E-Verify is a federal, online system to determine authorization to work in the U.S. That seems like a good idea, and it would be if agriculture had access to a legal workforce and a workable visa program. Unfortunately, that is not the case. Requiring agricultural employers to use e-Verify without assuring that a workable guest worker program is in place could have a significant, negative impact on U.S. farm production, threatening the livelihoods of many farmers and ranchers in labor-intensive agriculture.
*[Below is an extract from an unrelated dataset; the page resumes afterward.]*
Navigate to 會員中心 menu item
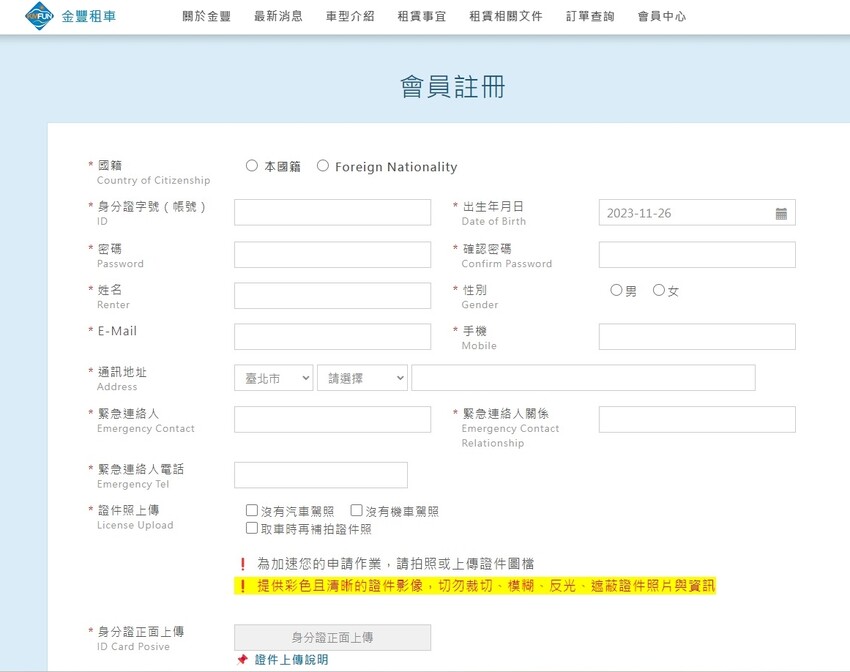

Impact on Ag and Consumers
Enforcement-only immigration reform would cripple agriculture production in America. A Farm Bureau commissioned study shows enforcement only immigration reform, including mandatory e-Verify, would cause production to drop by $60 billion and food prices to rise 5 to 6 percent. The lowest income consumers would be hit hardest. Americans’ diets, particularly those of low-income households, fall well short of government recommendations in the quantity of fruits and vegetables consumed. USDA ERS research shows that today, fruits and vegetables account for 16 to 18 percent of food spending for at-home consumption in an average low-income household. (This number should be 40 to 50 percent to meet government consumption recommendations for fruits and vegetables.) Increasing food prices due to mandatory e-Verify would only make that goal less obtainable.
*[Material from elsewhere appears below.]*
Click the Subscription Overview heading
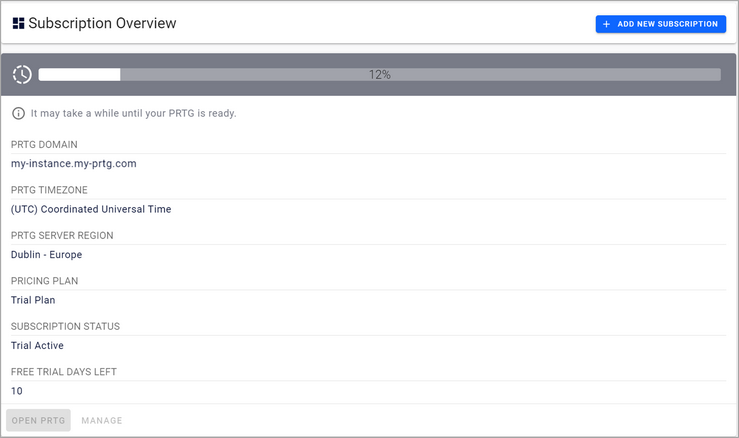coord(102,23)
Farm Bureau believes any federal mandates on employers to implement e-Verify must:
- Be based on an employment eligibility verification system that is simple, conclusive, and timely;
- Provide an affirmative defense for employers acting in good faith;
- Allow status adjustment for workers not authorized prior to implementation; and
- Be preceded by full implementation of a usable agricultural worker program.
Farm Bureau opposes any mandate on employers to use e-Verify until an acceptable agriculture worker program that allows work authorization for workers not authorized currently is in place.